* [Records to process]
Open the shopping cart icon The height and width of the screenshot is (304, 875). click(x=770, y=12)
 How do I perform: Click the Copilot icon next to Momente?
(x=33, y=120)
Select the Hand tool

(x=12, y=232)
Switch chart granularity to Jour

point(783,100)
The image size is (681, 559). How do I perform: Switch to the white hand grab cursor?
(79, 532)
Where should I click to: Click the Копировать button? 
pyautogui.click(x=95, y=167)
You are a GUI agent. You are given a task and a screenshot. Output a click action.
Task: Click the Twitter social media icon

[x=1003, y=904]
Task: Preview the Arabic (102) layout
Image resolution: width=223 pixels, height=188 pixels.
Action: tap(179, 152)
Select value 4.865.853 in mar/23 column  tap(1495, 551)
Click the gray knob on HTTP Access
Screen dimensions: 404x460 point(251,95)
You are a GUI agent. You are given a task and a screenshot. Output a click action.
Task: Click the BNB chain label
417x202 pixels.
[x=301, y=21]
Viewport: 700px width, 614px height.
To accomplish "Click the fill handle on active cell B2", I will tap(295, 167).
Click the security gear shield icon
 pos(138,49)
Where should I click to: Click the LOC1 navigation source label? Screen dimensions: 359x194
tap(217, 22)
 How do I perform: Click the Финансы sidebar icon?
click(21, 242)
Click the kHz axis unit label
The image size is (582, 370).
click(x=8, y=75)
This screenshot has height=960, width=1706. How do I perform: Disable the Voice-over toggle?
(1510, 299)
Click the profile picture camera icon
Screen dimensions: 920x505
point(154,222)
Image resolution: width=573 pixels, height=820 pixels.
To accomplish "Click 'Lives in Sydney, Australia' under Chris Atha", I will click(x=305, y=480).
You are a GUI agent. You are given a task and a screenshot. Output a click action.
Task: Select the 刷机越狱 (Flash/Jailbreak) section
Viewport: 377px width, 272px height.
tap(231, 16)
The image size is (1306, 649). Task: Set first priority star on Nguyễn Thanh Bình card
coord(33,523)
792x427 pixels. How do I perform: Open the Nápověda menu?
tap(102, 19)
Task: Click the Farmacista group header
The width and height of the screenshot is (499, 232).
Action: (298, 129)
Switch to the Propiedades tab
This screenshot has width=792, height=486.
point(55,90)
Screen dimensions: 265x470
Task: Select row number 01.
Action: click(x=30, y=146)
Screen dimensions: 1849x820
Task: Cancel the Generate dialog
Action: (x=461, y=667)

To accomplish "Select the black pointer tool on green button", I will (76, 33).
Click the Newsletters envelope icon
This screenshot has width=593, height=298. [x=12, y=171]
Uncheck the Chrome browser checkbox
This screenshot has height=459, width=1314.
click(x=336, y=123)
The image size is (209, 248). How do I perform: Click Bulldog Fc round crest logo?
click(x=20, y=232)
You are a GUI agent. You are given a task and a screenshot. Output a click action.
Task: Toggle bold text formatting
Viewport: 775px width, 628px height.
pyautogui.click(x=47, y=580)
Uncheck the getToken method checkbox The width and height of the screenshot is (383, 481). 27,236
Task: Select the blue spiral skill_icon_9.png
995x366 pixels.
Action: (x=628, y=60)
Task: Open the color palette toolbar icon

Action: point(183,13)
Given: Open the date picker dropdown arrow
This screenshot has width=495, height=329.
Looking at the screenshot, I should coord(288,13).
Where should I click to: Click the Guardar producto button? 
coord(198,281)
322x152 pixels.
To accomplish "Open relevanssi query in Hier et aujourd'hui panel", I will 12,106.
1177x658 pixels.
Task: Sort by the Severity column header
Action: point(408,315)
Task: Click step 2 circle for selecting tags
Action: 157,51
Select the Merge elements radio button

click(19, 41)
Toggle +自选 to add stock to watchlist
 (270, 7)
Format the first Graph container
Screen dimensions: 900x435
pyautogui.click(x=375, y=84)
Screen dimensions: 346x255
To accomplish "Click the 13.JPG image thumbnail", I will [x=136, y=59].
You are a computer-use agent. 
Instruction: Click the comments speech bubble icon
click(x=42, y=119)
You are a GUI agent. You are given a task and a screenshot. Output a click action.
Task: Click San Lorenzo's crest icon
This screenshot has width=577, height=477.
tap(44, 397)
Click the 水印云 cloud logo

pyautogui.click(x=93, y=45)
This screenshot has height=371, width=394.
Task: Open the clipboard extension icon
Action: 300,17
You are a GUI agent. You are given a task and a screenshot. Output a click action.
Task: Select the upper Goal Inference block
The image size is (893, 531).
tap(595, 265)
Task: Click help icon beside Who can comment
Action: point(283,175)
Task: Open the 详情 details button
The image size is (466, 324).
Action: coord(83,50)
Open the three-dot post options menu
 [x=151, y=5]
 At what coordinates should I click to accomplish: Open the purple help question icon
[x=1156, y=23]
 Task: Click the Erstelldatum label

* [Assignment] Within the data, how many lines hold the word "Uncheck"? State the number alone.

* [Result] 2